_Page text_.
The commercial sources include the Emerging Markets Private Equity Association (EMPEA), Alternatives Data Cell (“Alternatives”), Refinitiv (formerly Thomson Reuters Financial & Risk ), Unquote (a UK-based data collection company acquired by Mergermarket), Start-Up Nation Central (a company that focuses on collecting data on Israeli private equity transactions and funds), and Venture Intelligence (a leading source of information on private company financials, private capital transactions, and their valuations in India). Table 10.1 provides the coverage of information for the PCRI’s original top four sources.249 Refinitiv has the largest coverage of private capital firms with 11,491 firms. By combining the sources and eliminating duplicates, the PCRI finds that the overlap of private capital firms in the databases is roughly 32 percent.250 After eliminating duplicates, the PCRI combined data set contains 17,633 unique private capital firms. Figure 10.1 shows a diagram of the overlap between the sources. The key features of the PCRI database are summarized in Jeng and Lerner (2015).

Table 10.1: Number of Distinct private capital firms provided by source of information
Vendor Number of Distinct private Capital Firms
EMPEA 2,964
NYPPEX 6,100
Thomson Reuters 11,491
Unquote 5,291
PCRI Unique 17,633
Notes: As of 2015. Source: Jeng and Lerner (2015).
Overlap of private capital firms in PCRI database by source of information

Figure 10.1: Overlap of private capital firms in PCRI database by source of information

10.3.2 Processing of Data Received from Data Vendors or Primary Sources (LPs or GPs)

The process of combining and cleaning the various data sources is an arduous task. At the PCRI, the research staff consists of one full-time director of research, two full-time research associates, and approximately six part-time undergraduate research assistants. Research associates work to understand, clean, and research the various data sources as well as to make those sources consistent and to develop a file-matching protocol. Part-time undergraduate research assistants help with name matching, researching missing data items, and manually collecting data.

The PCRI databases include data for over 17,000 private capital firms, 33,000 private capital funds, and 110,000 portfolio companies covering a time span from the early 1970s to 2018. The portfolio companies are geographically diverse with over 50 percent outside the United States, including 32 percent in Europe and 10 percent in Asia (Jeng and Lerner 2015). The PCRI database contains eight different data tables: company, deal, exit, fund, fund performance, fund quarterly cash flow, general partner (GP), and investment. See Appendix A for more information on the database. Figure 10.2 provides details on the tables, including the variables in each data table and the relationship between the tables. For more information on the PCRI databases, please see the data user manual available on the PCRI website.251

Table relationship diagram of PCRI database

Figure 10.2: Table relationship diagram of PCRI database

The PCRI has developed an internal data processing system that is used as a training guide for new research associates. The PCRI database is a relational database. When new data are received from either a commercial vendor or a private capital firm, the new data are separated into variables and put in a consistent format to be read in by Stata. Various rudimentary tables are created that correspond to tables in the PCRI database (e.g., investment, exit, GP, fund). For each data item in a table, the PCRI then identifies a key that is a unique identifier specific to a data provider. This key is then mapped to a unique identifier for each unique observation within that table (the source ID). This process, whereby the key of the data provider is mapped to a source ID, is referred to as local aliasing. These newly created source IDs are then mapped to a unique identifier within the larger PCRI database (the ID). This process is called global aliasing. The global aliasing file contains the unique identifier-name-source link.

_Goal a_.
Answer these questions using the passage on the PCRI database, one answer per line:
(i) After duplicates are removed, how many unique private capital firms does the PCRI combined data set contain?
(ii) How many full-time research associates are on the PCRI research staff?
(iii) What is the process of mapping source IDs to a unique identifier within the larger PCRI database called?
The passage on the PCRI database and the rows have no connection to each other.

_Entries_.
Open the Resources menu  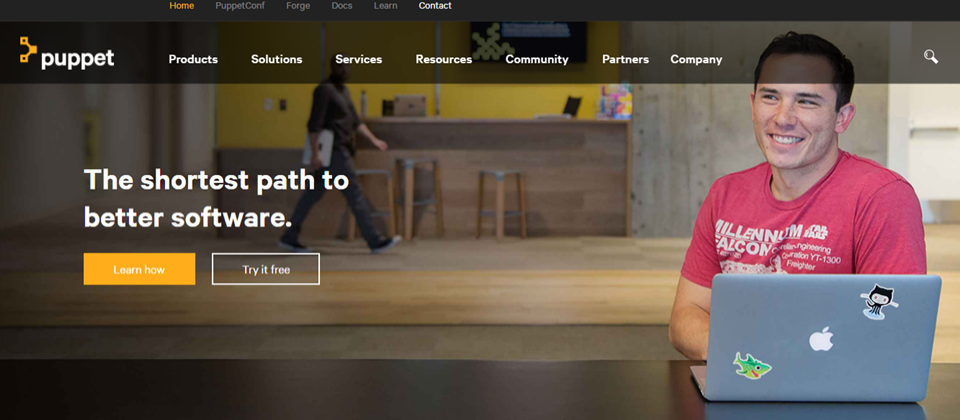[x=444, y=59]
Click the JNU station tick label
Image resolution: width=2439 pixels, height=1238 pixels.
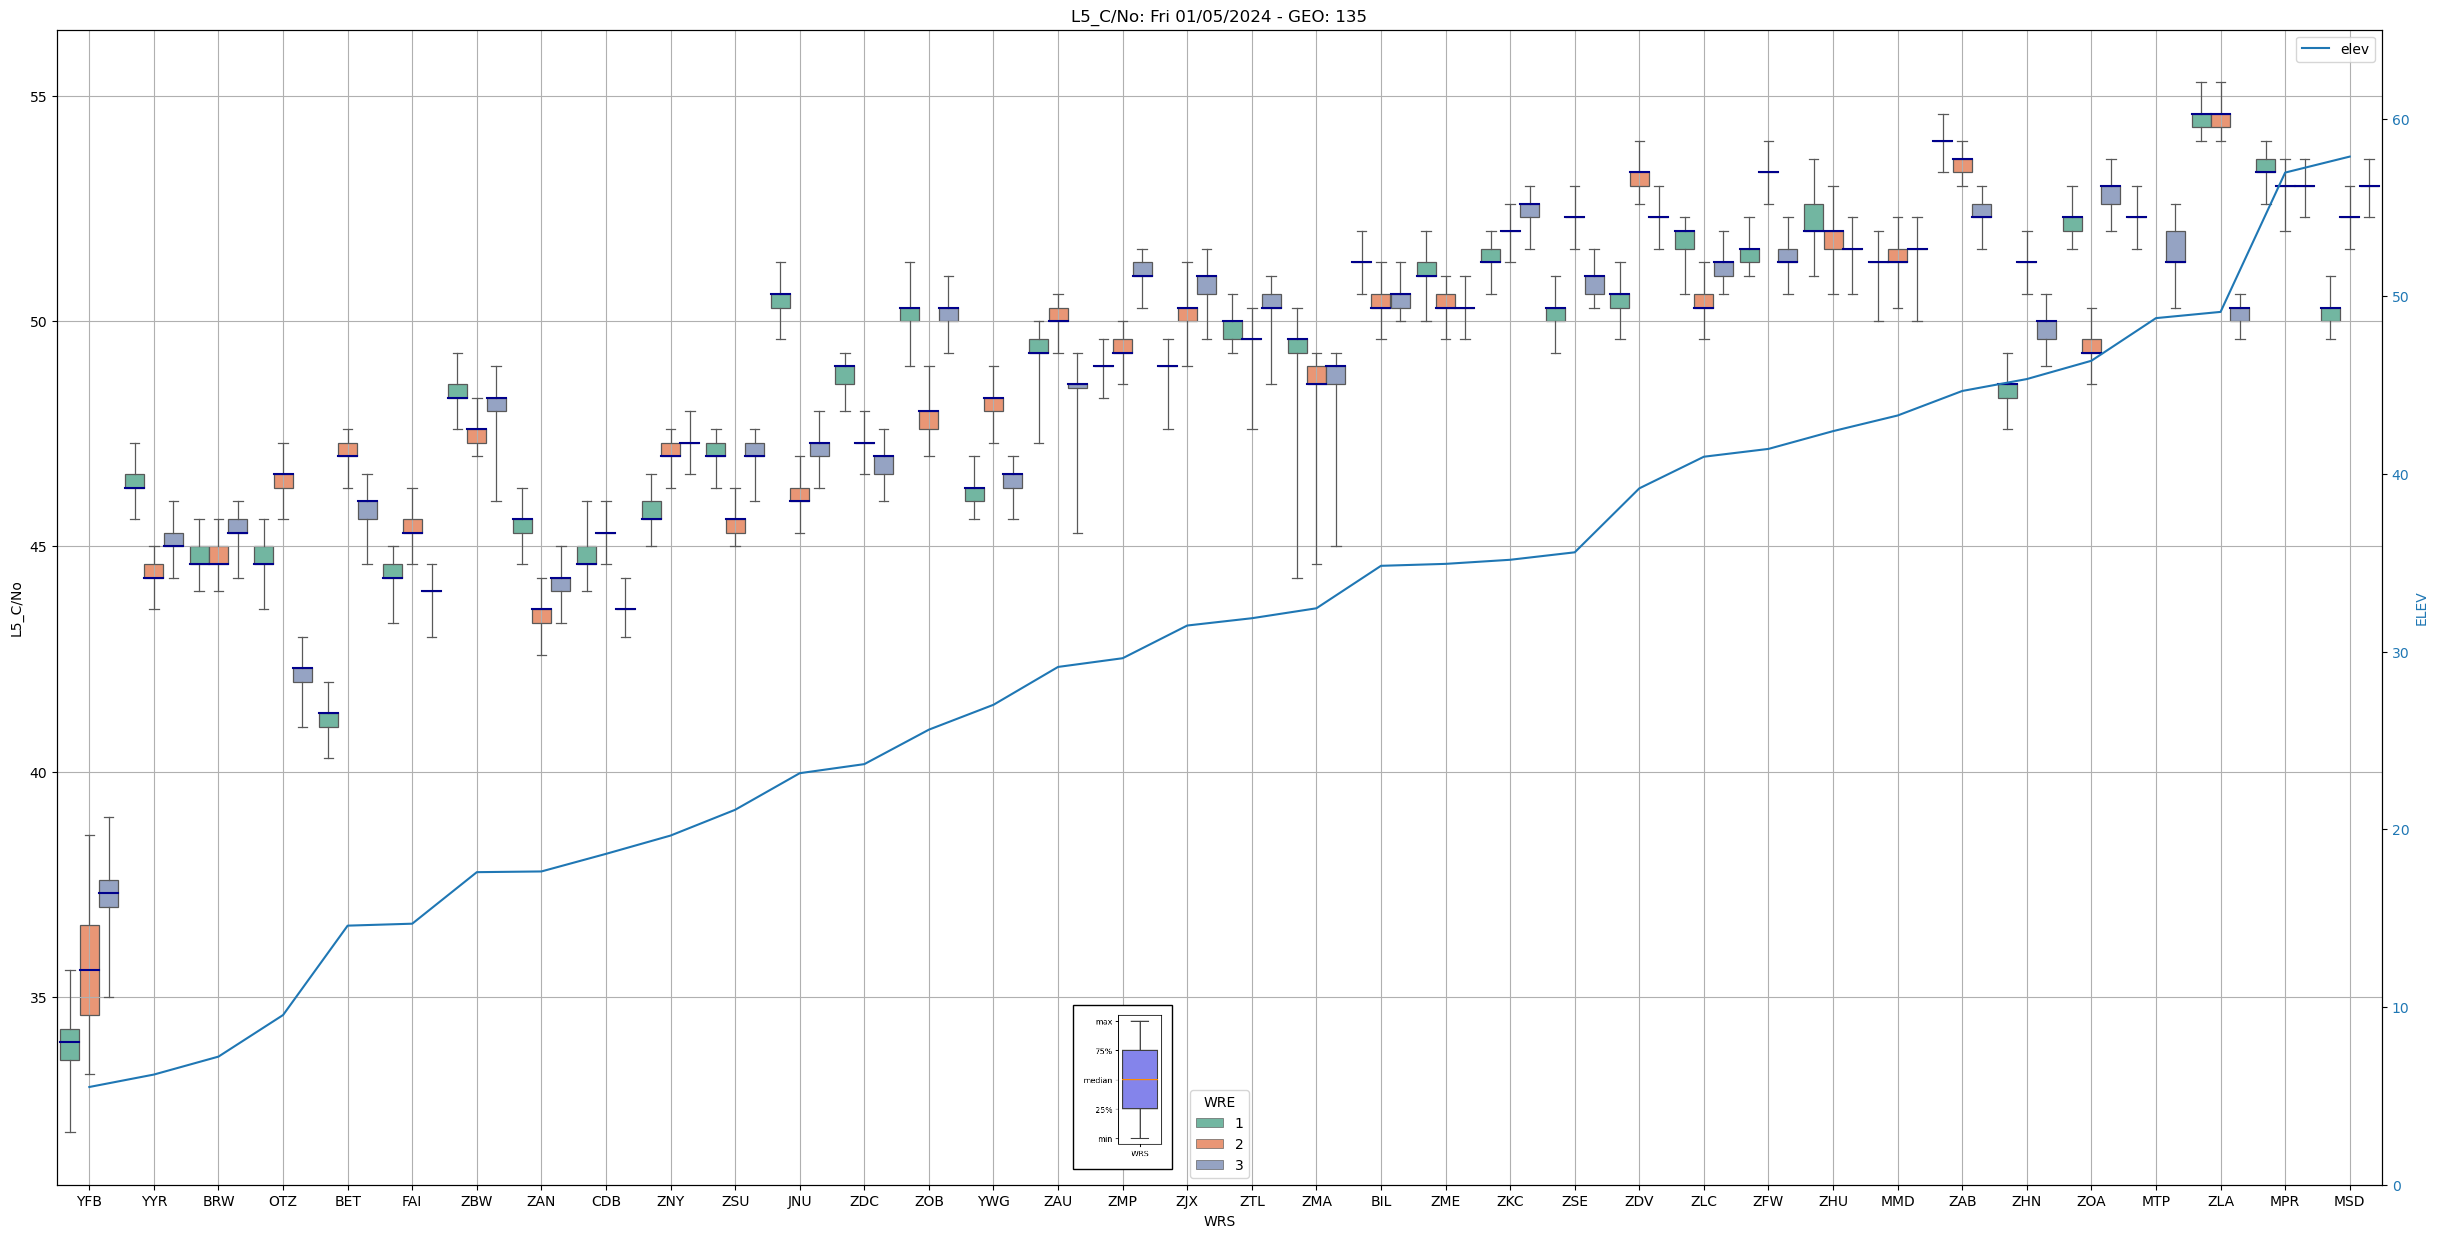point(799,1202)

...

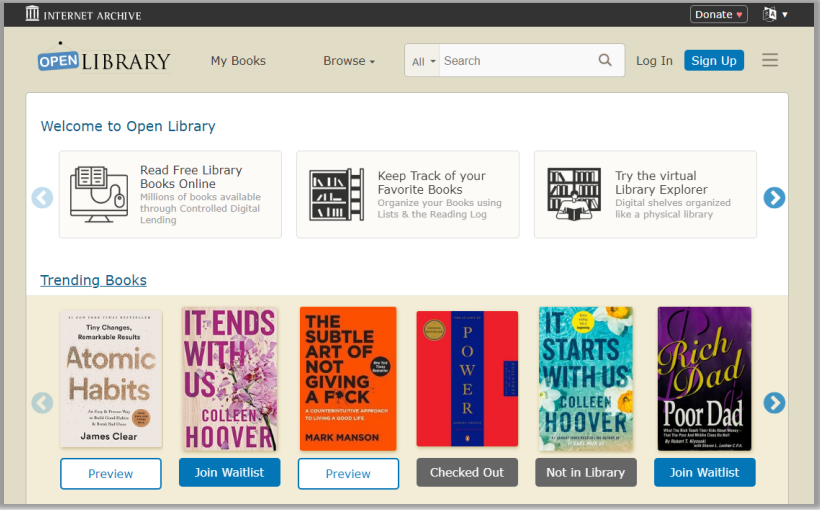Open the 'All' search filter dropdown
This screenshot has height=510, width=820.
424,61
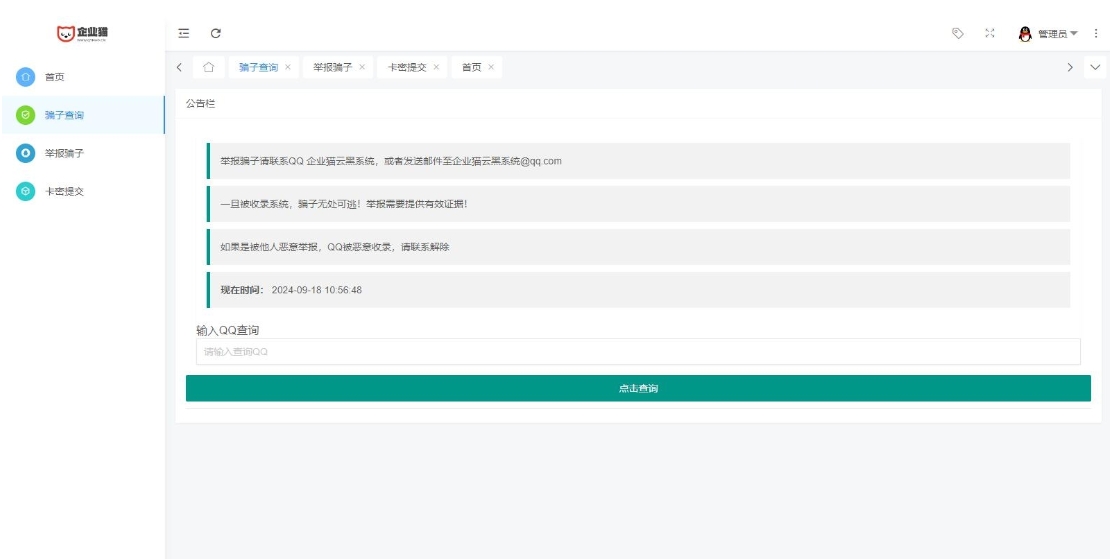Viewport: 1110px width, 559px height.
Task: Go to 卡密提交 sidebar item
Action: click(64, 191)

--

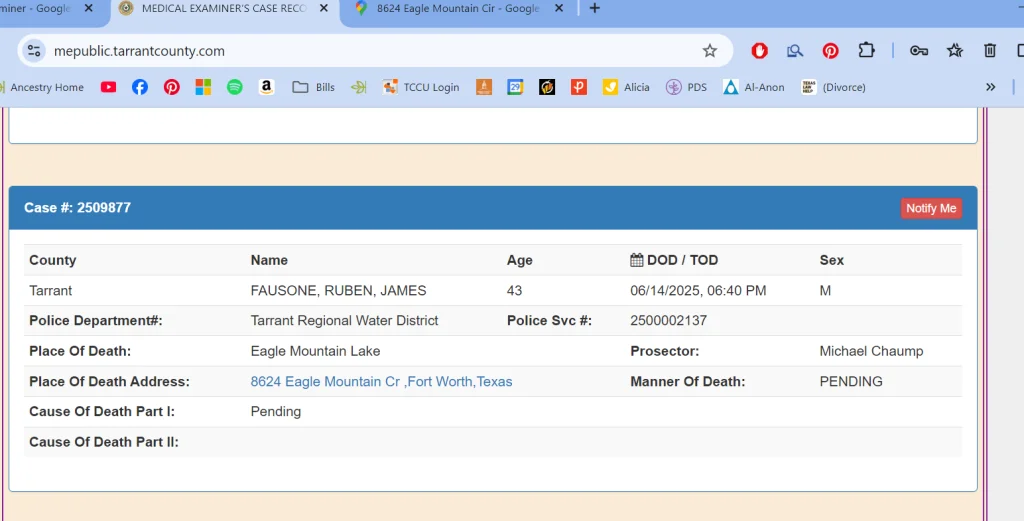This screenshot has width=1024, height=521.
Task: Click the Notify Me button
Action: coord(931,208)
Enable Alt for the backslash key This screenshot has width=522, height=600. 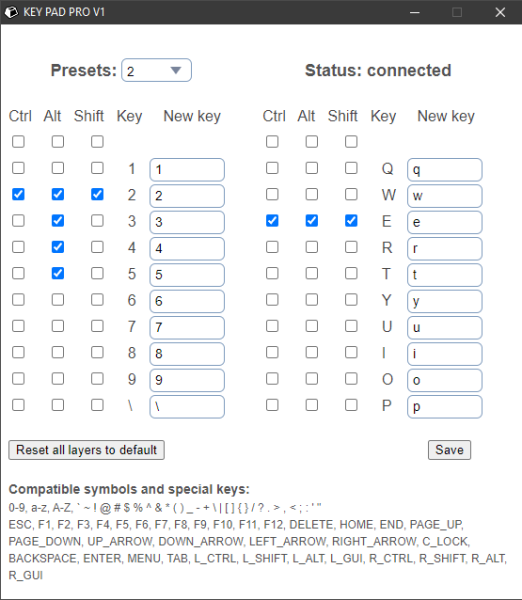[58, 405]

_Goal b_.
Reproduce the rows exactly, starting at the line that contains "Open the 'All' search filter dropdown" and ending at the line that contains "Action: click(64, 191)". Leave the pictures out.

_Problem solution a_.
(i) 17,633
(ii) Two
(iii) Global aliasing

_Problem solution b_.
Open the 'All' search filter dropdown
This screenshot has height=510, width=820.
424,61
Viewport: 1110px width, 559px height.
Task: Go to 卡密提交 sidebar item
Action: click(64, 191)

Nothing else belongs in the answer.